3. The protection device according to claim 2, wherein, the enhanced arc extinguisher includes a protruding portion on an inside surface of a housing of the protection device; and a magnetic field reinforcing element disposed within the protruding portion; wherein the magnetic field reinforcing element is configured to reinforce a magnetic field generated along with the arc, which accelerates the arc moving into the extinguishing channel.
5. The protection device according to claim 1, further comprising: a testing button configured to test a residual current protection of the protection device; a PCB configured to detect the residual current and compare a detected value with a pre-determined value; and a power supplying unit configured to supply power to the PCB, which is configured to turn off the power supply to PCB when the residual current protection device is turned off.
6. The protection device according to claim 5, wherein, the PCB includes: a main voltage releasing element, wherein the main voltage releasing element is configured to have a high inductive reactance in high frequency; and a secondary voltage releasing element, wherein the secondary voltage releasing element is configured to connect with the main voltage releasing element in series; and a residual current detecting and comparing unit configured to connect with the secondary voltage releasing element in parallel.
7. The protection device according to claim 6, wherein, the main voltage releasing element is a magnet; and the secondary voltage releasing element is a variable resistor.
8. The protection device according to claim 1, wherein, an insulting wall separates the arc extinguisher and the PCB; a gas dissipating channel on the housing of protection device, which is configured to dissipate the gas generated by the arc extinguishing plate.
 The invention relates to a residual current device (RCD).

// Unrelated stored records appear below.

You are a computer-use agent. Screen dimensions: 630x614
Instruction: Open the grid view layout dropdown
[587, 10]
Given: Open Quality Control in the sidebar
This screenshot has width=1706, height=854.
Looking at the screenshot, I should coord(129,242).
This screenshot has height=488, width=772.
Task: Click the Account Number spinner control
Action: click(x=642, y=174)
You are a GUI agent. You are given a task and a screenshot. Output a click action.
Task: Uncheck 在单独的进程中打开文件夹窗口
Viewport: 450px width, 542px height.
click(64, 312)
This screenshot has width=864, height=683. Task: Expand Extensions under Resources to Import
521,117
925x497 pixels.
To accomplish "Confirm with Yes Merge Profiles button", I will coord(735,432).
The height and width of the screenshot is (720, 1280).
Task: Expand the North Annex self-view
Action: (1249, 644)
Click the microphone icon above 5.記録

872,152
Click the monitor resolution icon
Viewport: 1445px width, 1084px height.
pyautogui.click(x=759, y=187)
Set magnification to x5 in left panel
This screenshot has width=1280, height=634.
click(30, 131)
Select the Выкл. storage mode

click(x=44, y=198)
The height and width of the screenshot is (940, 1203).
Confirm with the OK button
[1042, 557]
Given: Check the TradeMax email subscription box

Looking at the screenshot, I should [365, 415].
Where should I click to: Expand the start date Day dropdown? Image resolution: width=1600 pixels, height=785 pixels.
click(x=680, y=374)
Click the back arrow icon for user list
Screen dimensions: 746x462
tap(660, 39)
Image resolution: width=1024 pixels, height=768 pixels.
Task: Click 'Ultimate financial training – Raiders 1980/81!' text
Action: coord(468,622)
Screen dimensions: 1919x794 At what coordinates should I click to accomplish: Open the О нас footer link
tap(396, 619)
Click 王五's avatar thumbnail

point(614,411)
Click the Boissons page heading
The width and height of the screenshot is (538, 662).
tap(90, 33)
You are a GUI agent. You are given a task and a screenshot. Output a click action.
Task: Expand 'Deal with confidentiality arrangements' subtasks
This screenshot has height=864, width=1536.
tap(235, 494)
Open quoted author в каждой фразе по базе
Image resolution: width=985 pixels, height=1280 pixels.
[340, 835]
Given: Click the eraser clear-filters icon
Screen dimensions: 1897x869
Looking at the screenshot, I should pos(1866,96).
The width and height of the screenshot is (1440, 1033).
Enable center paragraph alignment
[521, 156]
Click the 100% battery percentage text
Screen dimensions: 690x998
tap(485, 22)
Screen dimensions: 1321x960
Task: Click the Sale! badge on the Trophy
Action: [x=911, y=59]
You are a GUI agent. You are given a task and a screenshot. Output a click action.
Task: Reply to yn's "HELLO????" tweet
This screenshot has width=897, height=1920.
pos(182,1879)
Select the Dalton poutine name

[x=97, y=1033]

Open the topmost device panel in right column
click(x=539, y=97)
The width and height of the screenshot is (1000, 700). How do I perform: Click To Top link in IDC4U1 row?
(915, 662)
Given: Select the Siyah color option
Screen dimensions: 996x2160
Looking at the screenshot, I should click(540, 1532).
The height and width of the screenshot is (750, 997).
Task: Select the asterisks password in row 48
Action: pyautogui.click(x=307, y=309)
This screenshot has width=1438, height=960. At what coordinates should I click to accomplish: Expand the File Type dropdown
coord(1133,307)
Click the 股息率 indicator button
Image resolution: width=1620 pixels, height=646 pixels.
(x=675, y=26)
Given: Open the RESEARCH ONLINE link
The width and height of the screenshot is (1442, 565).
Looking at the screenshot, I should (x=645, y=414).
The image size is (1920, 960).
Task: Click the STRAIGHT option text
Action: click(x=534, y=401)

More specifically, the invention relates to a Miniature Circuit Breaker (MCB) with residual current protection function. The proposed device has a simplified structure, with good performance of arc extinguishing and less influenced by surge voltage from power supply.
 A stricter requirement was imposed on the safety and reliability of industrial and civil power supply along with the development of technology. According to some related national standards, a better EMC capability shall be provided by the low voltage electrical equipments and the power supply lines. In view of this technical tendency and development, a new design of residual current device which provides better protection to user and connected equipments is necessary.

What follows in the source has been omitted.